How to let typescript return correct type based on parameters

Question

i'm having a code example like this

interface BaseQuestionType {
  label?: string
}
export type RadioQuestionType = BaseQuestionType & {
  radio: boolean
}
export type TextQuestionType = BaseQuestionType & {
  text: string
}

function test(c: boolean): (RadioQuestionType | TextQuestionType){

  if (c) {
    return {
      radio: true
    }
  } else {
    return {
      text: '11'
    }
  }
}

So you can see i have a function test(c:boolean) that takes in a boolean and give the corresponding return object.

The problem is when i use this function, it has error

let a = test(true).radio;

Typescript told me this error in this line:

Property 'radio' does not exist on type 'RadioQuestionType | TextQuestionType'.
  Property 'radio' does not exist on type 'TextQuestionType'.(2339)
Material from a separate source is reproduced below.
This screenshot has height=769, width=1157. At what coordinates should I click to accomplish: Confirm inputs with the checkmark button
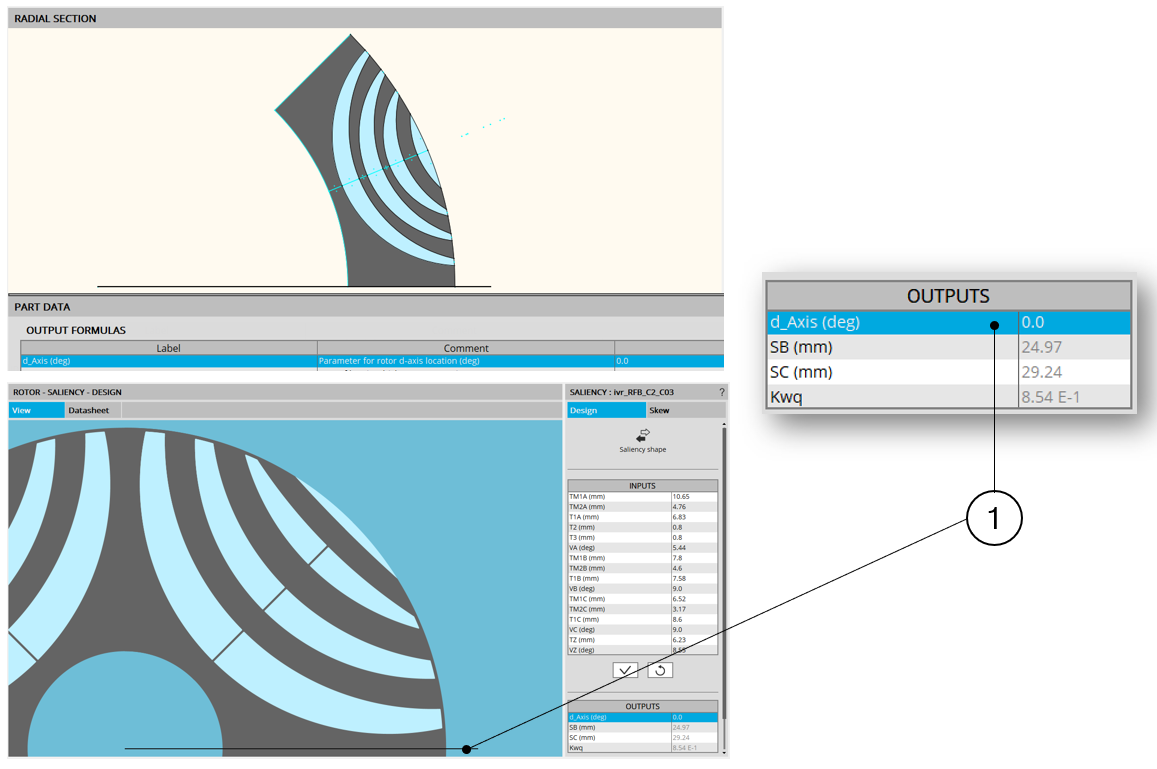click(627, 670)
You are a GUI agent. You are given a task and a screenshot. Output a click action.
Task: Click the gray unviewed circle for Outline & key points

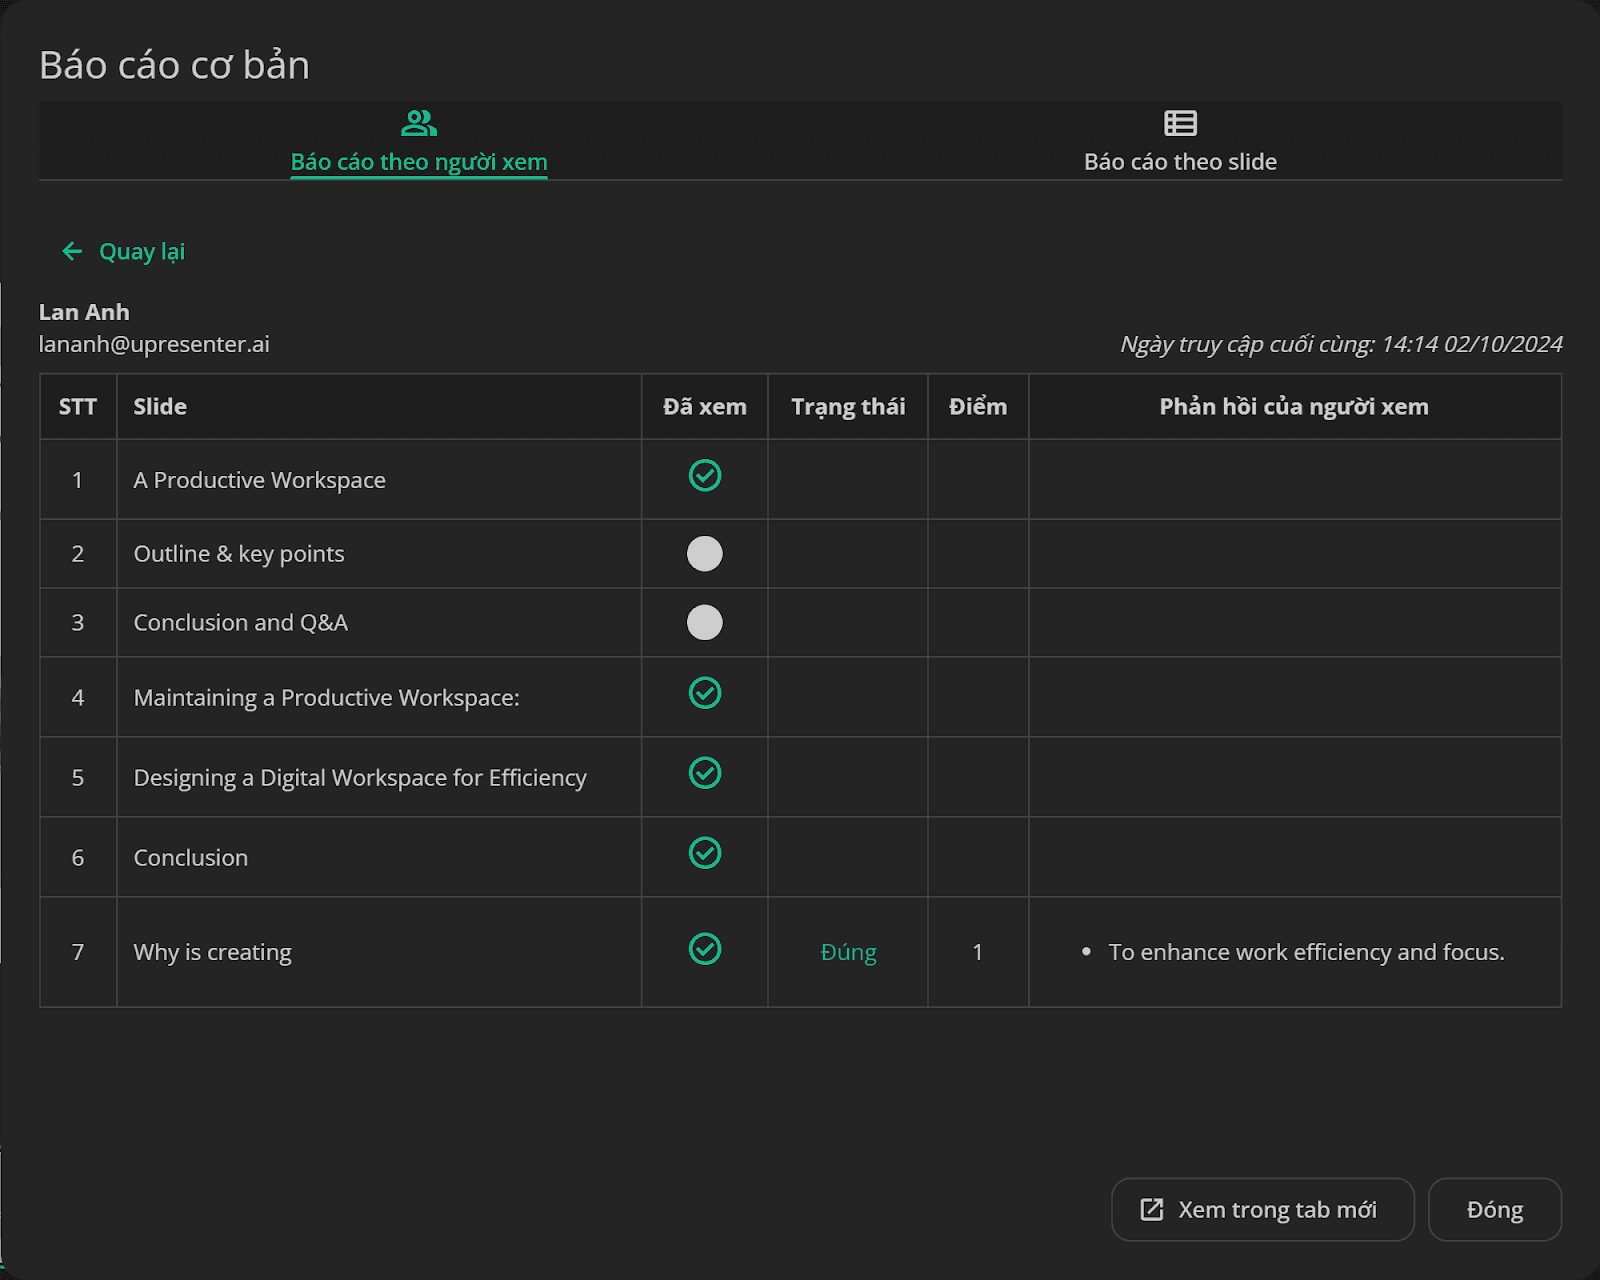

As you see, according to the logic ( c is true) , this line of code is correct, how can i tell typescript this? Or is there any other way to implement this. Thanks

Answer 1

You need to overload your function to get the desired behaviour like this:

function test(c: true):RadioQuestionType;
function test(c: false):TextQuestionType;
function test(c: boolean): (RadioQuestionType | TextQuestionType){

TSPlayground Link

Answer 2

Similar to Nishant's answer, but using generic :

function test<T extends boolean>(c: T): T extends true ? RadioQuestionType : TextQuestionType;
function test(c: boolean): (RadioQuestionType | TextQuestionType){
   ...
}

let a = test(true).radio;